Abstract

The Traditional Arab Grammarians (TAGs) (Sībawayhi 8th century) assigned somewhat similar terminology for the inflectional states of Standard Arabic (SA) verbs and nouns. Verbs could be either marfūʕ ‘Indicative’, manṣūb ‘Subjunctive’, majzūm ‘Jussive’, or mabnī ‘uninflected for mood’, making reference to so-called ‘mood’ endings. Likewise, nouns could be either marfūʕ ‘Nominative’, manṣūb ‘Accusative’, majrūr ‘Genitive’, or mabnī ‘uninflected for case’, making reference to case endings.

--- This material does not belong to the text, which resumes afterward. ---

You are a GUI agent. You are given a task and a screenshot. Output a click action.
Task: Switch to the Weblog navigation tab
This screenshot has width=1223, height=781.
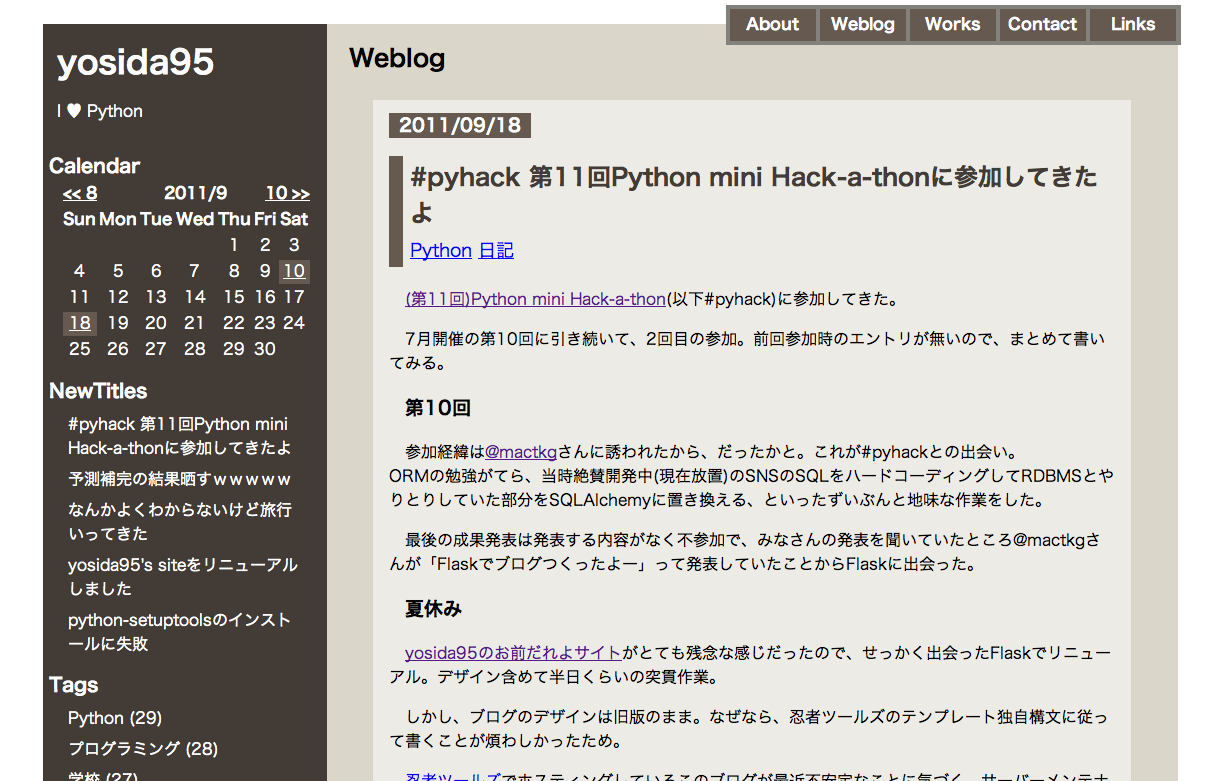862,25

Thus, TAGs named Ind-marked verbs and Nom-marked nouns marfūʕ, and Sub-marked verbs and Acc-marked nouns manṣūb, in reference to the morphological similarity between the relevant nominal and verbal suffixes. Nonetheless, this similarity is observed between 10 out of the 14 sets of verbal and nominal suffixes in the Ind-Nom paradigm, and between only 4 out of the 14 sets of verbal and nominal suffixes in the Sub-Acc paradigm. In other words, the presumed morphological similarity in terms of suffixes is not perfect. Therefore, this paper aims to show that, at some stage in word formation, the two sets of verbal suffixes, indicative and subjunctive, are identical to the two sets of nominal suffixes, Nom and Acc, respectively, for the verbs and nouns that encode the same number and gender features. After that stage, verbal forms undergo certain word formation operations (feature movement and feature deletion) that affect their structure, resulting in the known surface forms. This account is based on a novel analysis of the SA imperfective paradigm. Both accounts will be presented in purely descriptive terms, without making reference to any available morphological framework.